The idea that adenosine-Y, 5'-cyclic monophosphate (cyclic AMP) may act in the pancreatic B-cell as a second messenger was probably first raised when Samols et al. 72 reported that glucagon stimulates insulin release in man. The inhibitory effect of catecholamines on insulin secretion, first described by Coore and Randle 17, was also soon considered within the framework of this idea. Cerasi and Luft" even postulated that glucose, in addition to serving as a metabolizable substrate, acted in the B-cell on a specific membrane receptor leading to activation of adenylate cyclase, increased cyclic AMP production and stimulation of insulin release. In the latter model, cyclic AMP was considered to represent the signal for insulin release, whereas the metabolism of glucose would merely modulate this signal function, for example by increasing ATP availability to adenylate cyclase. At variance with the latter view, we had defended the concept that cyclic AMP should not be considered as a signal for insulin release but, instead, as a modulator of the metabolic and secretory response to nutrient secretagogues 53.

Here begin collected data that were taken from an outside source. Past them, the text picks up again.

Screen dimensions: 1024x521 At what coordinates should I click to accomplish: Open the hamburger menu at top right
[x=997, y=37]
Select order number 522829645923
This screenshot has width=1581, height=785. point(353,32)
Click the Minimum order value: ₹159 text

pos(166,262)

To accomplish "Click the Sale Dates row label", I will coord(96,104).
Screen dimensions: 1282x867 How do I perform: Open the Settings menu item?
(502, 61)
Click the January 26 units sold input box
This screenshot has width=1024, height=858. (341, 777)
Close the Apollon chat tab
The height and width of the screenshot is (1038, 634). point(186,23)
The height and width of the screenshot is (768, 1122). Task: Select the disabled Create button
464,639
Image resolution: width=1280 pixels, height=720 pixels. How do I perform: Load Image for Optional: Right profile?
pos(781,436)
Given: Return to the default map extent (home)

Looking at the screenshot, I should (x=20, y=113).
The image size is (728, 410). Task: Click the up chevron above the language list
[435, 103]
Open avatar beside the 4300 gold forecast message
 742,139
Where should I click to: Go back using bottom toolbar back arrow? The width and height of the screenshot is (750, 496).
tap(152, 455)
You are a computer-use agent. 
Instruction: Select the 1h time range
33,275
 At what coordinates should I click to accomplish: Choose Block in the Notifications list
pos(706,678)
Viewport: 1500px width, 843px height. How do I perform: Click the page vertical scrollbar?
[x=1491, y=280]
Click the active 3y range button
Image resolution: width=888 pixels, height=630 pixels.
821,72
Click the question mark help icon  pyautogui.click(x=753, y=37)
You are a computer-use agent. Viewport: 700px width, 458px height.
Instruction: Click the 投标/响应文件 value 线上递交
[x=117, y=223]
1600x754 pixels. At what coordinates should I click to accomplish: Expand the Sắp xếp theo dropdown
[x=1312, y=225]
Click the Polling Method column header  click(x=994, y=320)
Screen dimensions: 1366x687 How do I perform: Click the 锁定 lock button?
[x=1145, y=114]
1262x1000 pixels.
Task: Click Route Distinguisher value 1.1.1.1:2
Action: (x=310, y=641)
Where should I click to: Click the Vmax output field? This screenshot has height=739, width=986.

Almost 20 years have elapsed since cyclic AMP entered the field of insulin release, and more than a dozen years have passed since the contrasting views expressed above were introduced in relevant textbooks. In retrospect, it appears that the role of cyclic AMP in insulin release merits reevaluation. In the present report, the enzymes involved in the regulation of cyclic AMP synthesis and breakdown, the target systems responsive to this nucleotide and the role of cyclic AMP in the regulation of insulin release will be successively taken into consideration.